Originally Posted by mrkramer (Post 2962380)
What is an "East German EQ"?

Sounds somehow retro sylish to me!

Please see the first post and the link to the original tone-control thread.

It includes this schematic:

http://www.diyaudio.com/forums/attac...minimal-eq.jpg

I called it "East German EQ" because that is what it is. It was designed in East Germany in the late 70's and remains somewhat legendary for it's sound quality. It avoids the use of looped feedback, which similar western Pro-Audio design already used in massive amounts routinely. I can attest to the sonics of this type of EQ, I used it extensively.

This EQ shows the principles for what "ZenEQ" (Solid State) and the "HotEQ" (Tubed).

The circuit can be realised using only two N-Channel devices per channel, or if we want to very Zen, we can get away with one device (but must provide a tightly defined load).

The chokes in the filters can be replaced by Gyrators, using even single J-Fets. I would attempt to retain real chokes for as many bands as possible though.

It appears ZEQ/HEQ is currently ahead in the poll, the advantage is that that linear track pots may be used and few parts are required. The downside is that the active section must be designed in. So a Tube version would be a distinct Fork, the Fet version another.

Ciao T

Carl_Huff 27th March 2012 06:52 PM

ThorstenL,

The "East German EQ' uses good'ol inductors. Are you aware of a modern day source for them?

I like the old inductor EQs. In my experience the opamp gyrator equivalents just don't sound as good.

KSTR 27th March 2012 07:09 PM

Quote:

Originally Posted by Carl_Huff (Post 2962451)
The "East German EQ' uses good'ol inductors. Are you aware of a modern day source for them?

Slaughter a used DN27A :) ...a 27-band graphic EQ from Klark-Teknik, based around one single 5532 IIRC. Used to be a standard in FOH/monitor rigs, so one may get them cheaply in rotten condition (broken sliders etc). I sold the two I used to have, for lack of real applications for them.

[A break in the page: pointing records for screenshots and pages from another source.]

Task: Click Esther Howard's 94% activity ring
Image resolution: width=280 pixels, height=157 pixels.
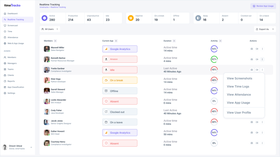Action: [x=214, y=132]
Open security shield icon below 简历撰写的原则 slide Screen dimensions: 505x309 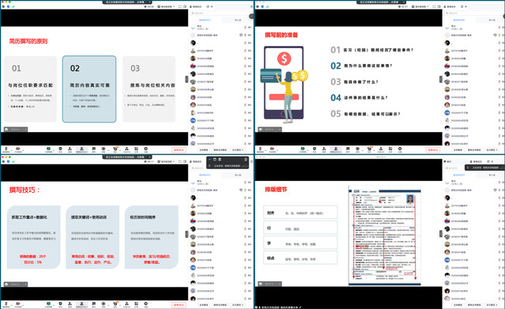click(x=60, y=149)
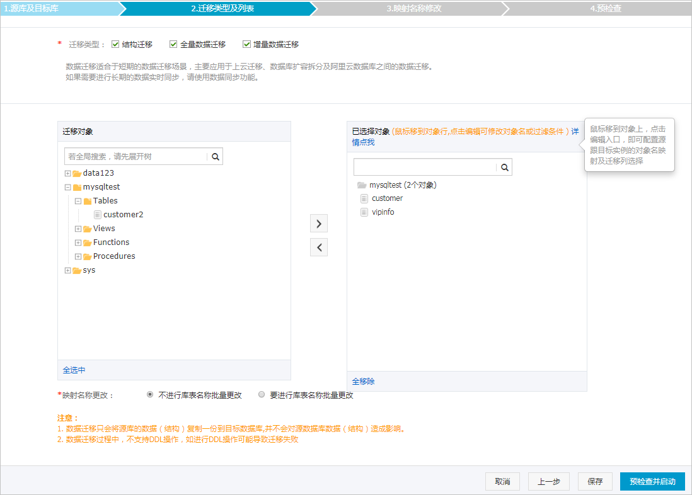Select the customer2 table file icon
The height and width of the screenshot is (495, 692).
tap(98, 215)
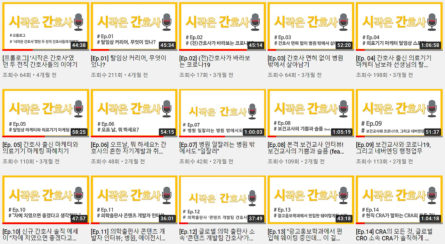Click the microphone icon on Ep.03 thumbnail
The height and width of the screenshot is (244, 445).
point(344,22)
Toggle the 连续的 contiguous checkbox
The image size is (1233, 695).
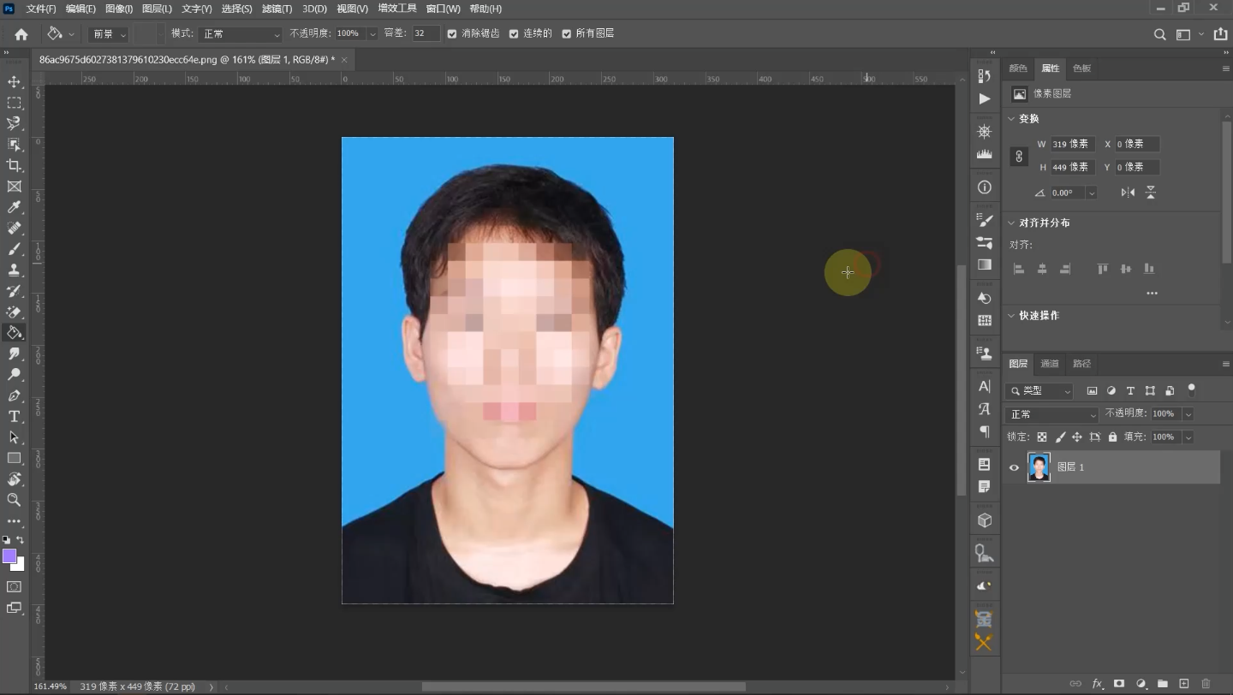[x=514, y=34]
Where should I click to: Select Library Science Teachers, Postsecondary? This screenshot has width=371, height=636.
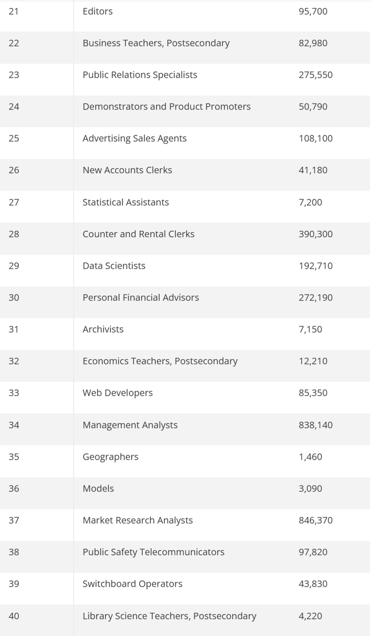point(169,616)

Nrik 27th March 2012 07:09 PM

Please also read this thread

I can testify that the level-weighted soft-Q adjustments really can do what normal tonecontrols cannot.
The range on mine is similar to the original Audio palette, and eventhough it is rare that I use the full range it is sometimes needed (especially in the two lower bands). It is the case with some music mastered for the American market that you want to play with "European" sound.
So my advice: Don't choose to low a dB-range for the controls. With that many positions one can easily get satisfyingly small corrections when called for.

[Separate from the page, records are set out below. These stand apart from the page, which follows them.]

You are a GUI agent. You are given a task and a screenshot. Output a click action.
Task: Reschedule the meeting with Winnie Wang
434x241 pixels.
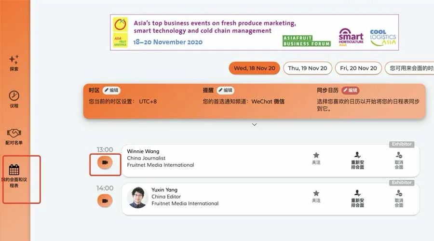click(357, 161)
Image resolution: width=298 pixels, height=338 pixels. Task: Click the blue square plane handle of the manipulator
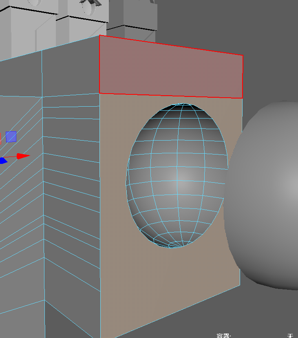(11, 137)
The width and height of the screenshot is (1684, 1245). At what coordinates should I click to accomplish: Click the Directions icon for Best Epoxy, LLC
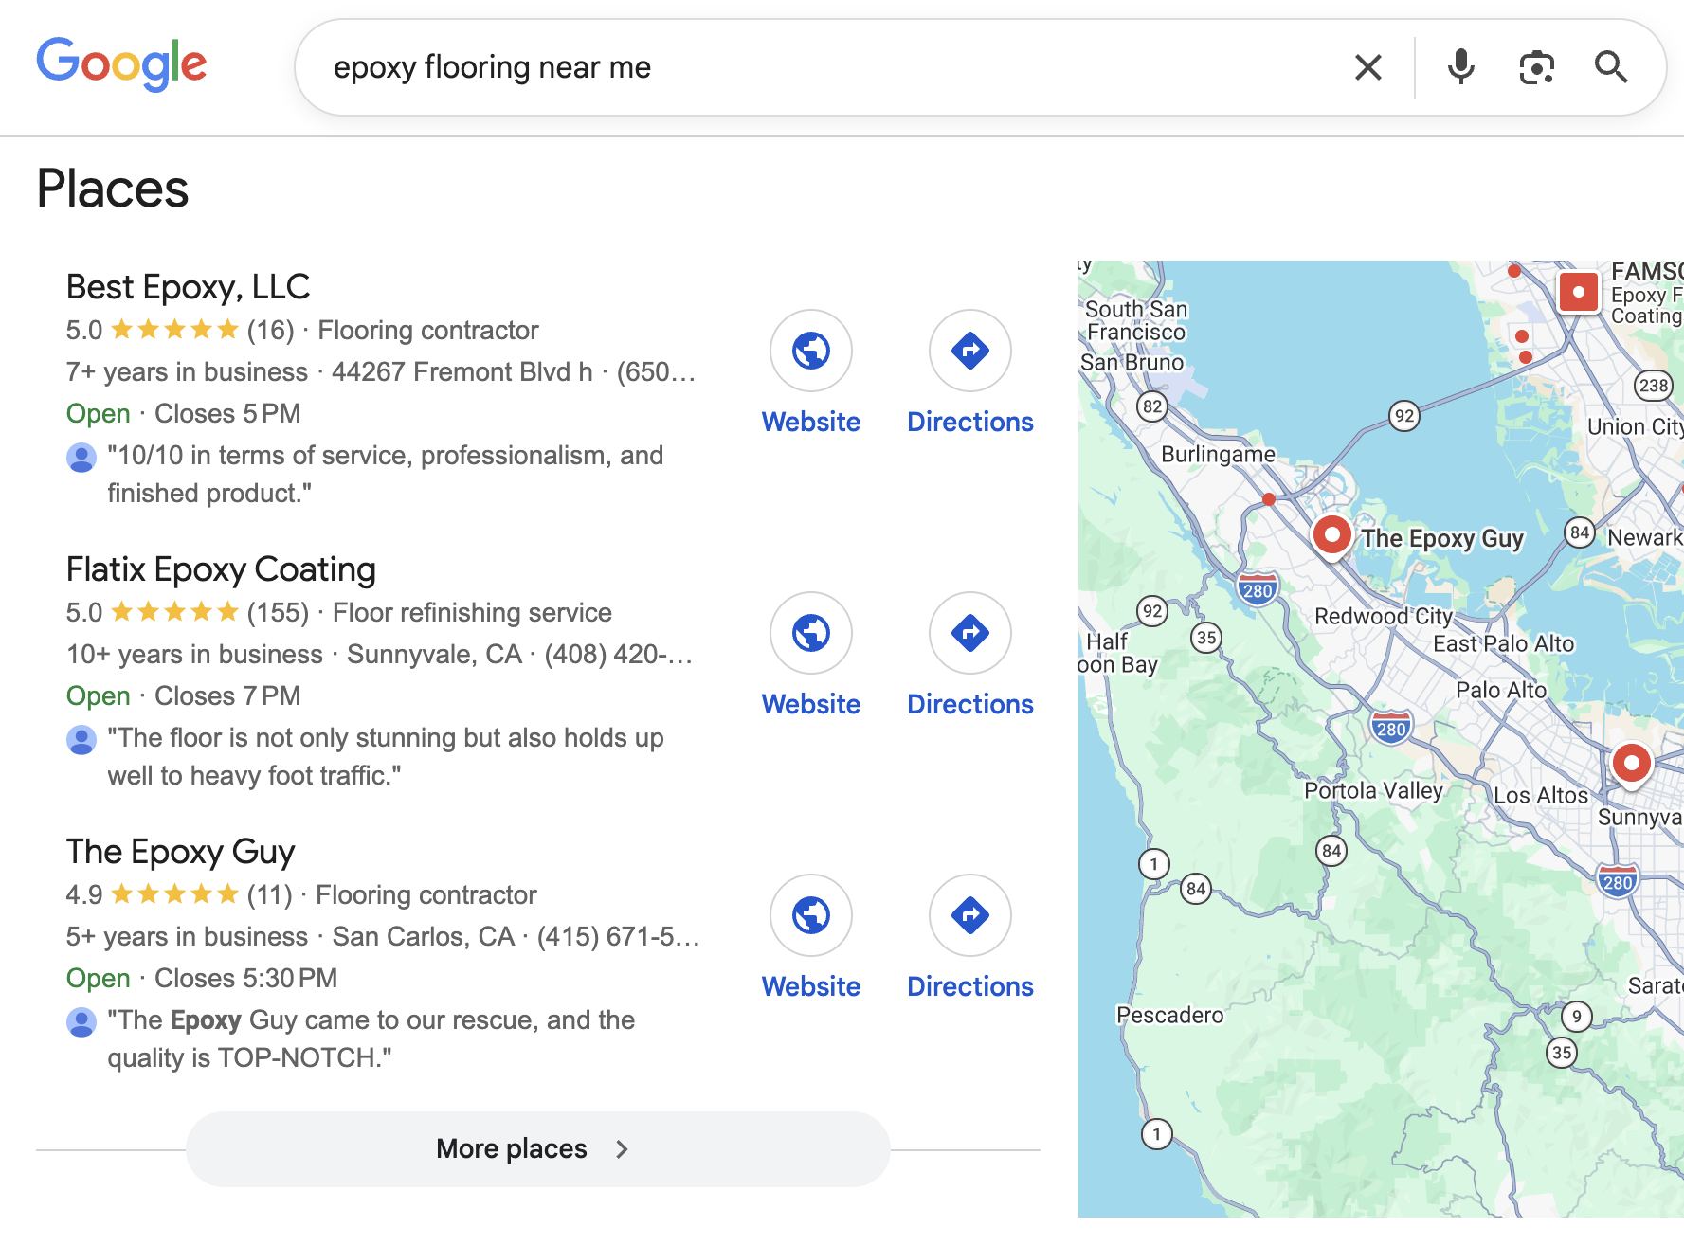969,350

ThorstenL 27th March 2012 07:09 PM

Hi,

Quote:

Originally Posted by Carl_Huff (Post 2962451)
The "East German EQ' uses good'ol inductors. Are you aware of a modern day source for them?

I like the old inductor EQs. In my experience the opamp gyrator equivalents just don't sound as good.

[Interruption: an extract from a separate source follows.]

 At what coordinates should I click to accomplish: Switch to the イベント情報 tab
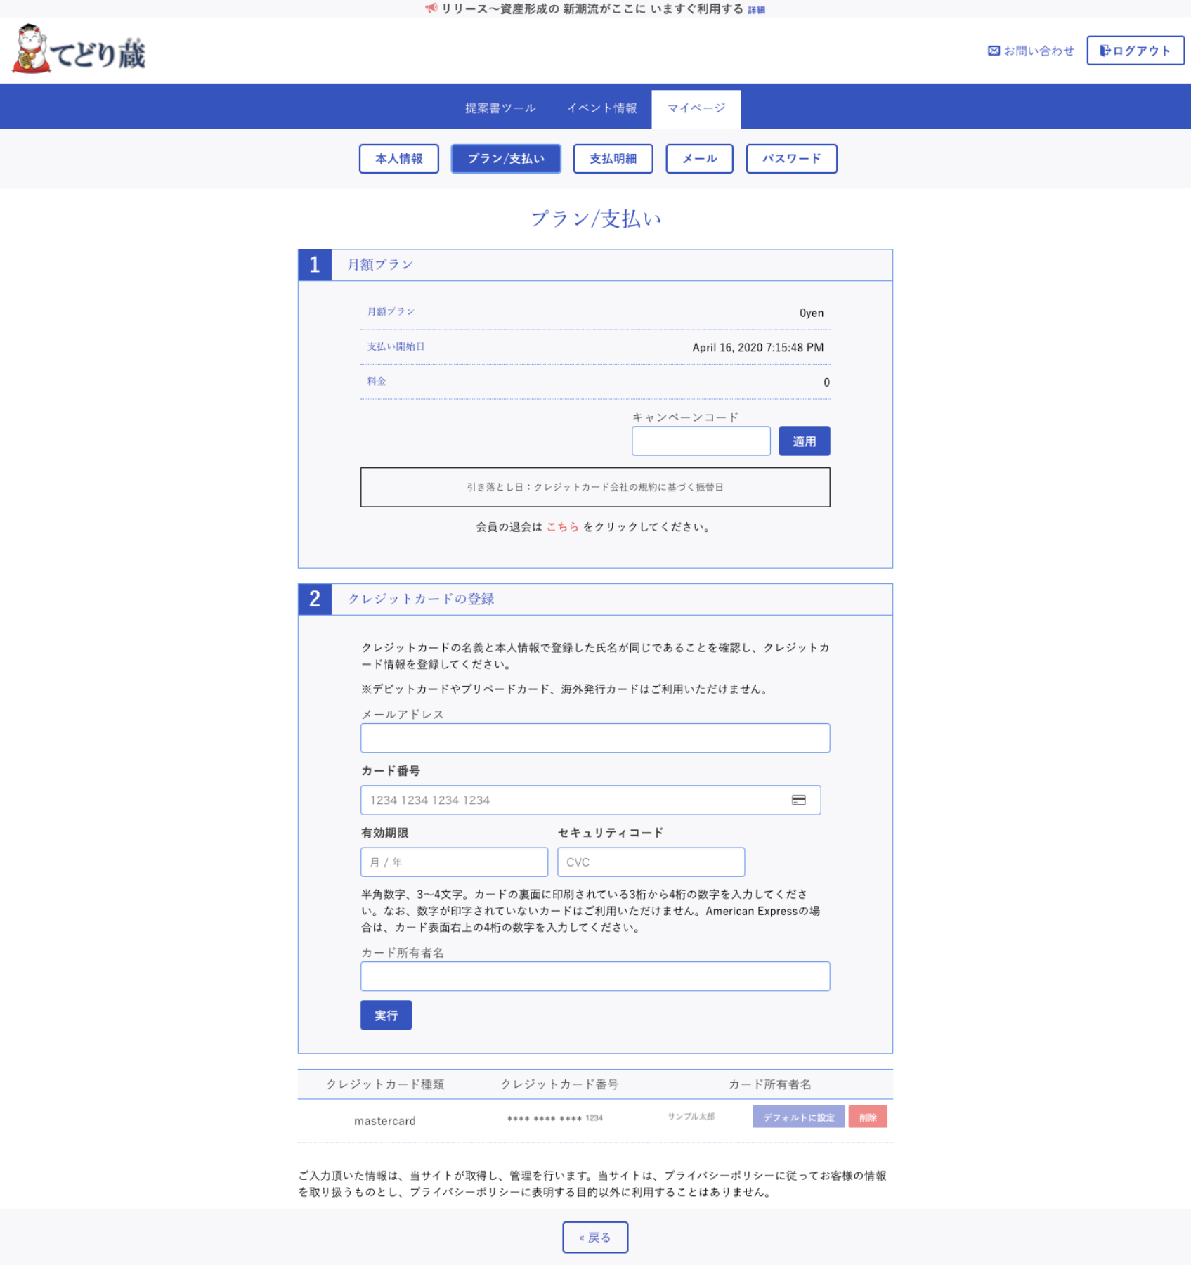point(602,108)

The winding data for the east german EQ is included, sadly no direct info on the cores, however you can work that out indirectly, then adjust for available cores and wind your own... They where small so-called Pot-Cores.

I have some connections to custom inductors in modest quantities, so I am sure they could made available for a group-buy (PCB's too).

I think the LF bands (20 & 120Hz) sadly would have to use gyrators though.

Ciao T

jameshillj 27th March 2012 10:27 PM

As I understand this, the primary duty of the "Tone Stack/Control" is to correct recording anamolies but my speakers fall off pretty quickly below 34Hz, would it be better to move the lower 20Hz filter up to at least 34Hz for my system? And the next speakers I have in mind require the Link Transform eq (the B2 alignment, closed box design and would this conflict with this tone control design?

Having to work with a "Sea of Knobs" for years, it\'s not something I want to do at home - you just don\'t bother after a while.